According to a 2017 Developer Economics survey of over 2,000 machine learning developers and data scientists, Python is the most popular programming language for machine learning. 1 However, popularity alone doesn't indicate why Python is an excellent choice. In this post, we'll take a look at the top reasons the sophilabs team prefers Python when working on machine learning projects.
Wealth of Libraries
A lot of great work has already been done with Python in machine learning, meaning that there are high-quality, time-saving resources available. Some Python libraries that can be used for machine learning include TensorFlow, PyTorch, Scikit-learn, Theano, Pandas, Matplotlib, and Seaborn. 2 Python is especially popular in academia, resulting in an abundance of publicly available, highly specialized machine learning models.
Python libraries provide a competitive edge to developers, who can spend less time coming up with totally new machine learning algorithms and more time focusing on the specific solutions their projects require. 3 Sophilabs considers Python libraries a major advantage for our clients because they enable a faster product turnaround.
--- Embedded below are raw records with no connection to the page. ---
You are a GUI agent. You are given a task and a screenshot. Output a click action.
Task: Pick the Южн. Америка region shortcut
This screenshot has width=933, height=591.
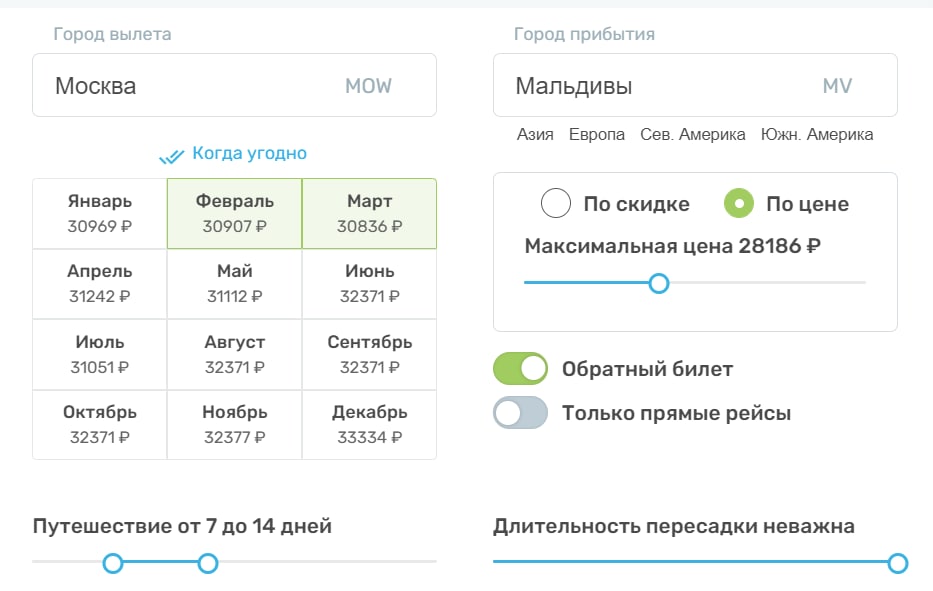point(817,135)
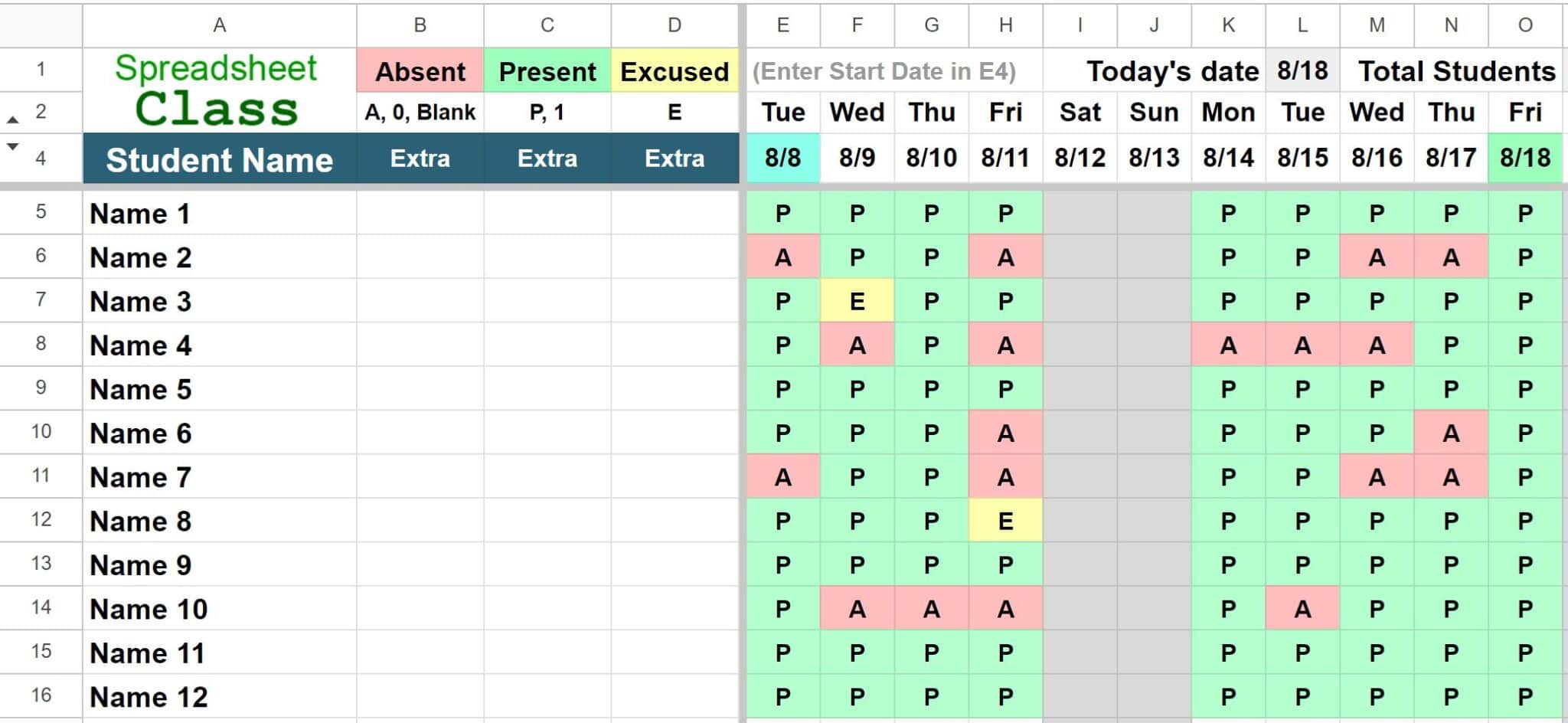Expand the row group arrow beside row 4

pos(11,146)
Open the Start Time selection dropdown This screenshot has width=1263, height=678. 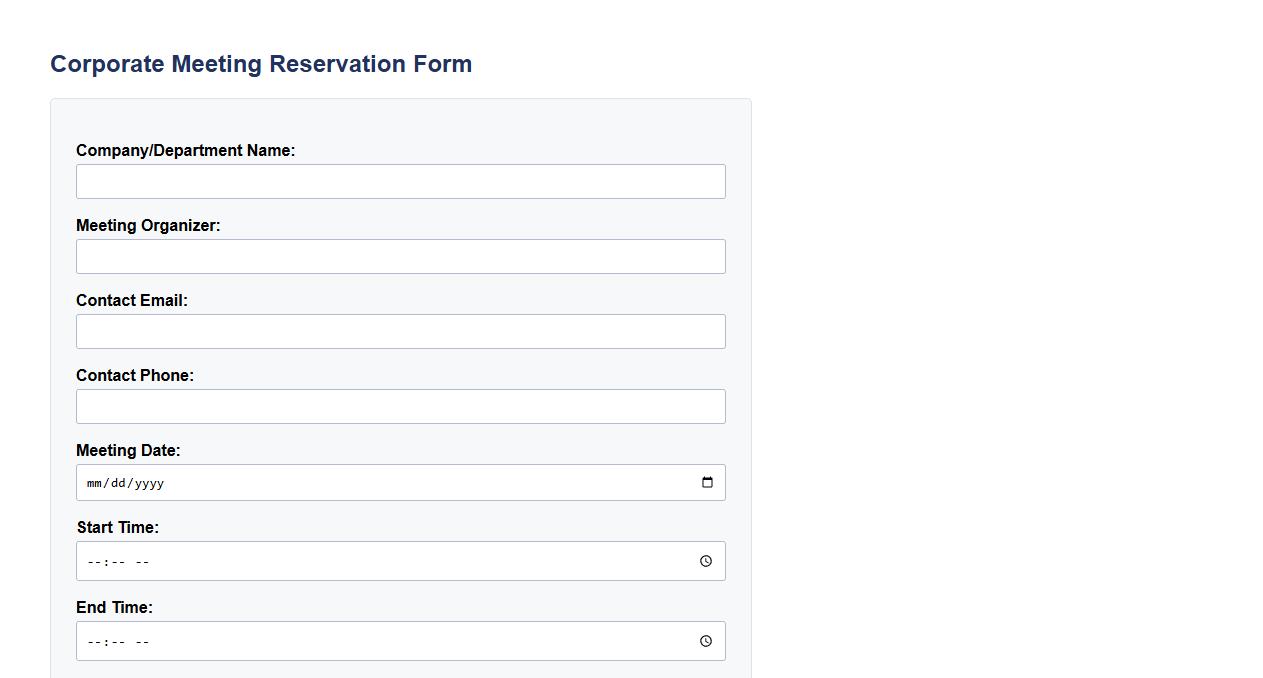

The Python community is very active in online forums, providing invaluable support. If a developer encounters a problem while writing code in Python, chances are, someone else has experienced the same issue and is happy to help. At sophilabs we consider it important to be involved the developer community, and we encourage our team members to contribute their own knowledge as well.
Python is an interpreted language. Among other characteristics, interpreted languages translate programs one statement at a time. They stop running when they come across an error and immediately display it. In contrast, compiled languages like C++ or Java must scan the entire program before generating an error message. This means that it's easier to tackle bugs in an efficient way when writing code in Python. At sophilabs we're in favor of anything that allows us to deliver high-quality products to our clients in less time. Being able to debug as we go also complements the way our detail-oriented teams like to work.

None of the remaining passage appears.